Lo interesante es que lograste un cambio, si querés parcial pero muy significativo, sin sacar la pancarta, siendo fiel a vos mismo, con tu estilo de ingenuo zarpado, con ese lado de niño inocente que has preservado milagrosamente y que te permite atravesar la selva y salir ileso. Junto a una mina como Vernaci, conseguiste romperle algo a la Rock & Pop.
–Algo pasó, está pasando, es verdad, y creo que es bueno contribuir a romper prejuicios y tener tanta respuesta de la gente. Al principio me di el lujo de hacer el curso del macho, una sátira a ciertas costumbres masculinas, la cancha, el hipódromo, la oficina... Los que escuchaban este curso eran los hombres, y se reían. Para mí era como meterme en un personaje, en un estereotipo. “Vamos, Humberto, que vos podés”, decían los mensajes. Me pareció bárbaro que los tipos fuesen capaces de reírse de ellos mismos. Ahora que dijiste eso de la ingenuidad, de mantener algo de niño, me provocaste la asociación con algo que pasaba cuando era chico: estábamos en una playa, en la carpa, en La Perla de Mar del Plata, y yo me perdía, me iba por ahí y la gente que me encontraba me hacía las preguntas del caso. ¿De dónde venís? De allá lejos, decía yo. ¿Cómo es el auto de tu papá? Amarillo. Nada que ver con la realidad, yo seguía el tren de mi fantasía, mi cabeza iba por otro lado. Y creo que conservo un poco esa posibilidad de no darme cuenta tanto de ciertas cosas, de lo que conviene decir. Entonces, no me censuro. Eso me da una libertad fuera de todo cálculo, también me da mucha tranquilidad, refuerza mi propia mirada.
Quizás es esta frescura, esta sinceridad sin rodeos y sin miedos lo que hace que en la radio, en la TV, puedas conectar directamente con la gente, que te cree y te quiere por vos mismo, que acepta la dureza de algunas opiniones.

• [TU TAREA]: Copia otra vez el fragmento de texto, empezando en "Lo interesante es" y terminando en "Rock & Pop.", y cambia "selva" por "jungla".

• [EXTRACTO DE DATOS]:
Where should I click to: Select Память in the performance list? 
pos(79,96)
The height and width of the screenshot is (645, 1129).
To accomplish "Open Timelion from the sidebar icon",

• [RESPUESTA]:
Lo interesante es que lograste un cambio, si querés parcial pero muy significativo, sin sacar la pancarta, siendo fiel a vos mismo, con tu estilo de ingenuo zarpado, con ese lado de niño inocente que has preservado milagrosamente y que te permite atravesar la jungla y salir ileso. Junto a una mina como Vernaci, conseguiste romperle algo a la Rock & Pop.